West Bengal has the lowest performance under the National Rural Employment Guarantee Act -- 14 days of work annually against the national average of 42. The share of manufacturing in its state GDP has fallen from 19 percent in the mid-1970s to 7.4 percent -- lower than in neighbouring Orissa (13.6 percent) and way below Gujarat's 30 percent.

On top of this terrible record came the Front's 2006 decision to promote industrialisation-at-any-cost through forcible land acquisition in Singur and Nandigram. These involved sweetheart deals, with the state subsidising 30 percent-plus of the investment.

This brought the Left into an ugly confrontation with its core-base. It fired upon unarmed people but couldn't break their resistance. Singur and Nandigram became symbols of a progressive current gone haywire, become too arrogant to comprehend the people's growing hostility to the Front. Mamata Banerjee understood this and expressed solidarity with people's struggles. She ran an energetic campaign for parivartan (change).

In the ensuing rout, the CPI-M's seat-tally fell below even the Congress's. Twenty six of the front's 34 ministers lost, including Chief Minister Buddhadeb Bhattacharya and his topmost colleagues. The front was wiped out from Kolkata, Howrah, East Midnapur and Darjeeling. In North Bengal, with a high concentration of Muslims, it won only 20 percent of seats, compared to 80 percent in 2006. And in the Adivasi districts of West Midnapur, Purulia and Bankura, where the Left had won 86 percent of seats, it won only about one-third.

This defeat is of the same quality as the Congress's rout in 1977. Karat tried to underplay this by arguing that the Left won 11 lakh more votes than in the 2009 Lok Sabha elections. That's no consolation. This wasn't 'recovery' or 'course correction', but the result of intensive cadre mobilisation.

The Left's leadership now faces its final test. Can it learn from the defeat and bounce back? Some observers have pronounced the death of Communism in India. This is wrong. Communism and Marxism will survive not just as ideologies but even in tangible organisational forms.
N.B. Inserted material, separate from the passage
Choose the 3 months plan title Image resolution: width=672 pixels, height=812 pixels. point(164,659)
The question is if the organised Left parties will retain their importance. They can, only if they relate to life-and-blood people's struggles on livelihood issues and advocate anti-capitalist policies. In West Bengal, these must effectively counter Trinamool's thrust under a right-wing corporate-lobbyist finance minister and Banerjee's unpredictable moves.
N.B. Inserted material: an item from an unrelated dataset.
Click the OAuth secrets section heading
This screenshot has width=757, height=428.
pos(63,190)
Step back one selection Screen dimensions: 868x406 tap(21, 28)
The prospect for that other great loser, the DMK, is more dismal. DMK president M Karunanidhi, 87, concentrated all power within his family, destroying what was once a solid cadre-based party and severing it from its moorings in the Dravidian self-respect movement. His relatives built media and industrial empires with his largesse. The 2G scam, and Sun TV and Kalaignar TV are only a few examples of this politics-as-enterprise. After his departure, it's difficult to see how the DMK, bereft of ideology and vision, can survive.

The BJP and Asom Gana Parishad also performed badly in the elections. The AGP was wiped out from 21 of Assam's 27 districts, its seat-tally plummeting from 25 to 10. The BJP was reduced to just five seats. It didn't win even one percent of the 828 seats contested in the five states. This undermines its claim to be emerging as a national party.
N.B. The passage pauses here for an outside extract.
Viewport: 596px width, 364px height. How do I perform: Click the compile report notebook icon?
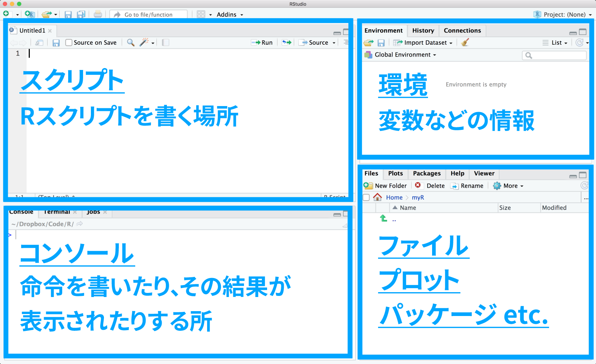(166, 42)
The Congress's 3-to-2 score in the five states might appear respectable, but must be seen in perspective. Its Assam win came entirely because of local leaders. The corruption issue hit the Congress in Tamil Nadu and Kerala. And it lost the people's pulse in Puducherry.

Even more important, the results are a slap in the face of the 'Rahul brigade'. Rahul Gandhi had identified Tamil Nadu, with a claimed 1.3 million Youth Congress membership, as a key state. But all nine Youth Congress nominees lost, including the state president and secretary. In Kerala, with almost half-a-million Youth Congress members, only three of Gandhi's 17 handpicked candidates won.

The family 'charisma' isn't working. The Congress must go back to basics if it is to recover in the south, especially in view of the mounting Jaganmohan Reddy challenge in Andhra.